— Quoted passage —

=== Section Start ===

On the left a coronal view of the segments of the middle cerebral artery.

  • Horizontal M1-segment
    gives rise to the lateral lenticulostriate arteries which supply part of head and body of caudate, globus pallidus, putamen and the posterior limb of the internal capsule.
    Notice that the medial lenticulostriate arteries arise from the A1-segment of the anterior cerebral artery.
  • Sylvian M2-segment
    Branches supply the temporal lobe and insular cortex (sensory language area of Wernicke), parietal lobe (sensory cortical areas) and inferolateral frontal lobe
  • Cortical M3-segment
    Branches supply the lateral cerebral cortex

Anterior commissure

The anterior commissure is a bundle of white fibers that connects the two cerebral hemispheres across the middle line.
At this level frequently perivascular CSF-spaces of Virchow-Robin are seen.

Thalamic level

At this level the basal ganglia are seen.

=== Section End ===

— Given data —
=== Section Start ===

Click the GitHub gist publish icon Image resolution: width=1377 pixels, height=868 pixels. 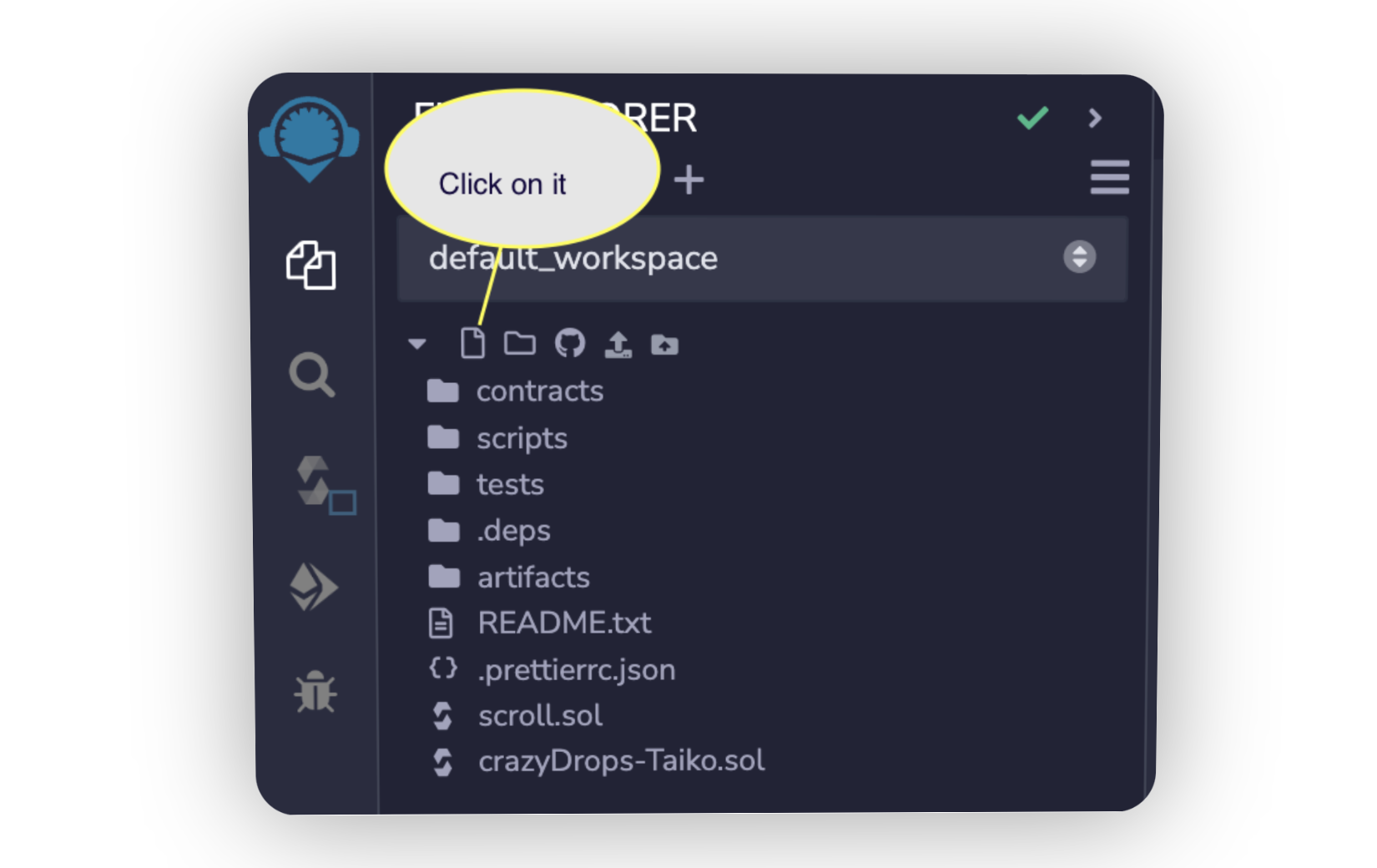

=== Section End ===
=== Section Start ===

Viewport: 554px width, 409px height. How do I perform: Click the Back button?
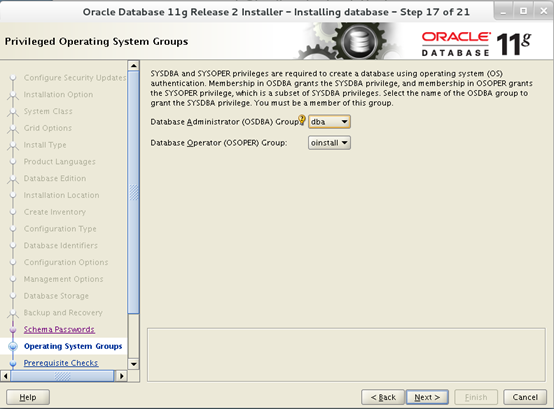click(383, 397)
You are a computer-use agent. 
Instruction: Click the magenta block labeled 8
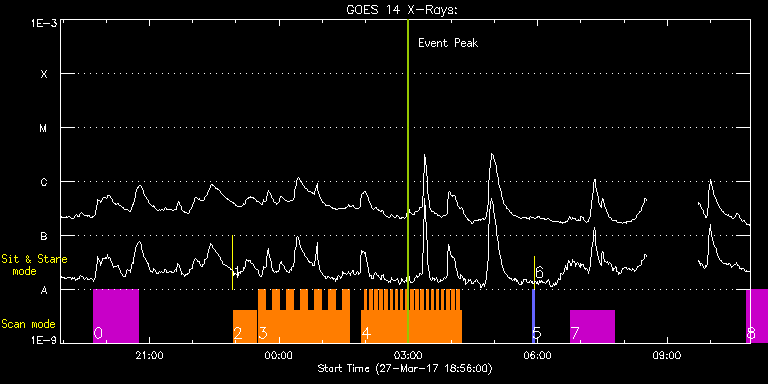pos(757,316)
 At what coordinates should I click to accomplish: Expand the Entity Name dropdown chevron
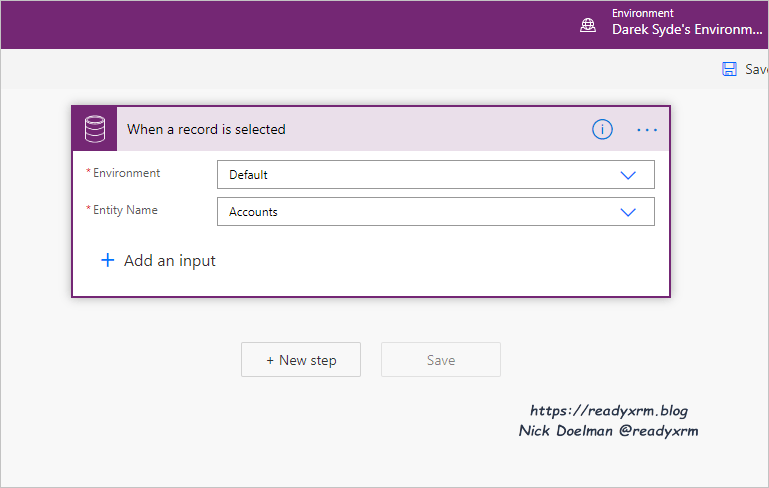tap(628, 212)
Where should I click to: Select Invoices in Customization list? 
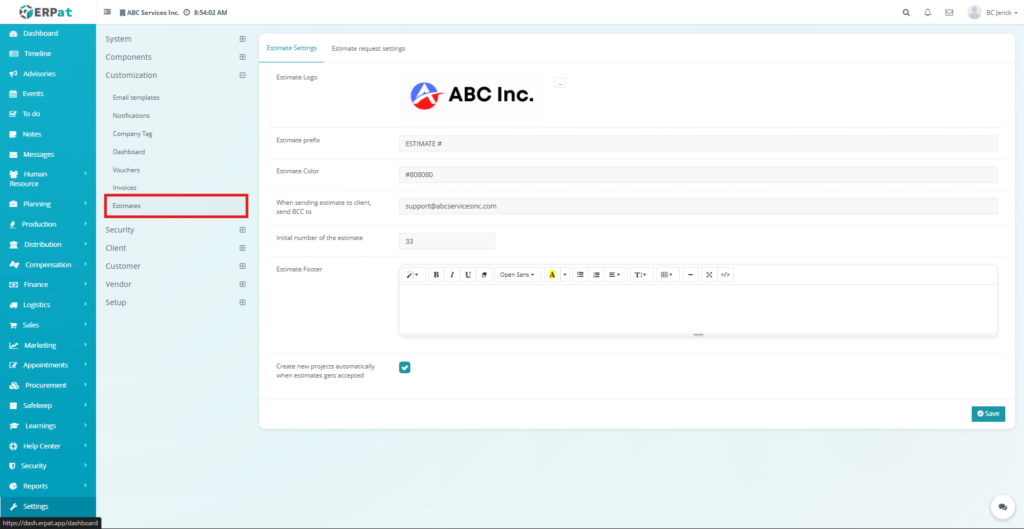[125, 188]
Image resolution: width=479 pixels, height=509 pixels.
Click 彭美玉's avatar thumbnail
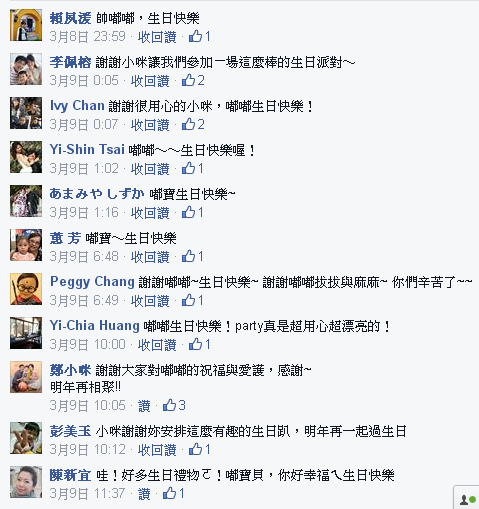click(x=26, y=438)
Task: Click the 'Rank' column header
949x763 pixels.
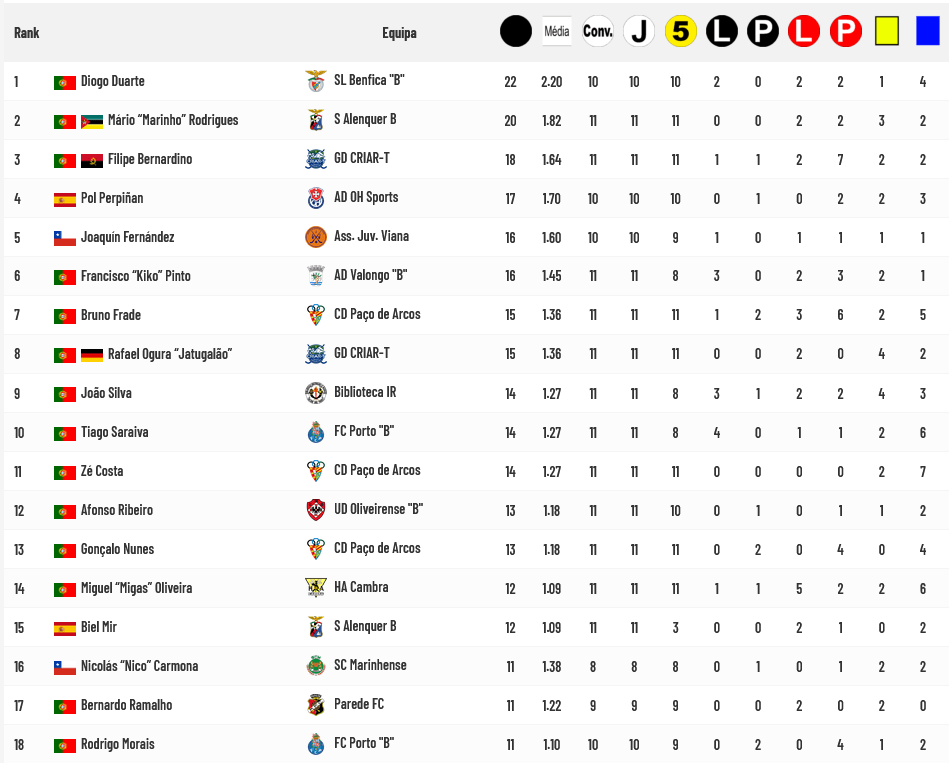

=== Section End ===
=== Section Start ===

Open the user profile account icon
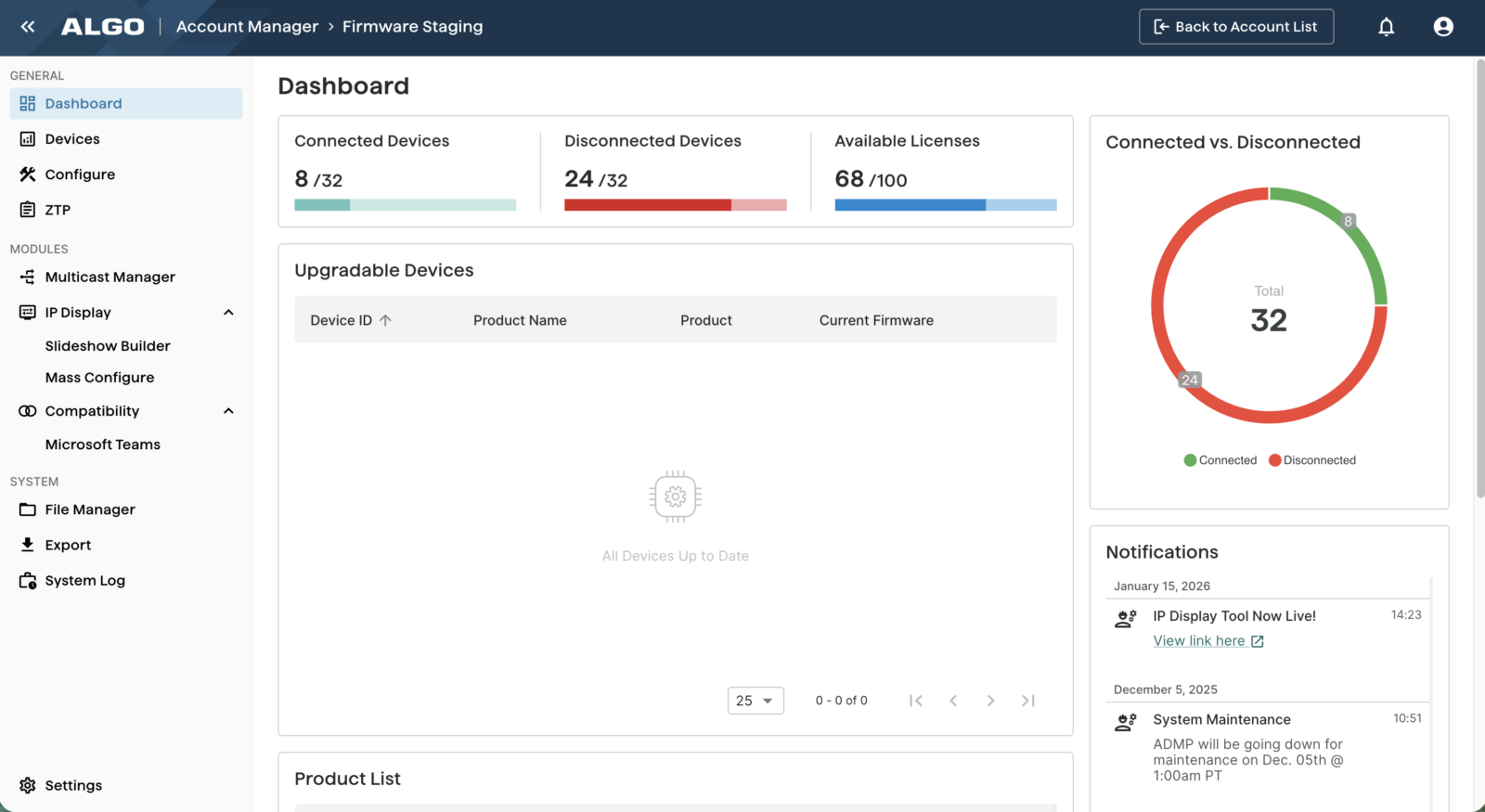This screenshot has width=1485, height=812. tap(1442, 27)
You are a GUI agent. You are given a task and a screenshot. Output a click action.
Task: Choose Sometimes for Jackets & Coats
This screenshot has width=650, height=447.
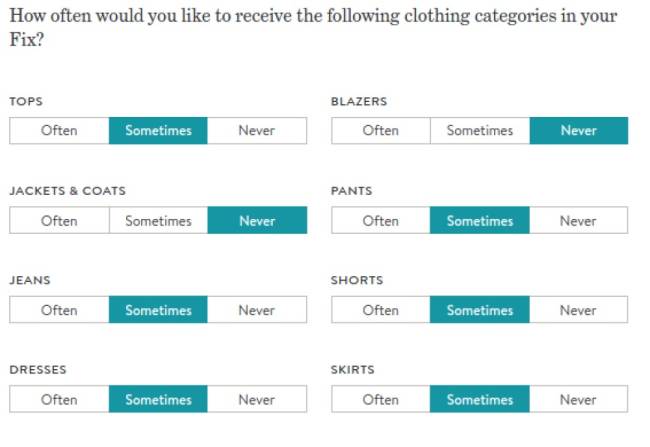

=== Section End ===

— Task instructions —
Please copy the brain anatomy text word for word, starting at "Notice that the" and ending at "ganglia are seen.".

— Final answer —
Notice that the medial lenticulostriate arteries arise from the A1-segment of the anterior cerebral artery.
  • Sylvian M2-segment
    Branches supply the temporal lobe and insular cortex (sensory language area of Wernicke), parietal lobe (sensory cortical areas) and inferolateral frontal lobe
  • Cortical M3-segment
    Branches supply the lateral cerebral cortex

Anterior commissure

The anterior commissure is a bundle of white fibers that connects the two cerebral hemispheres across the middle line.
At this level frequently perivascular CSF-spaces of Virchow-Robin are seen.

Thalamic level

At this level the basal ganglia are seen.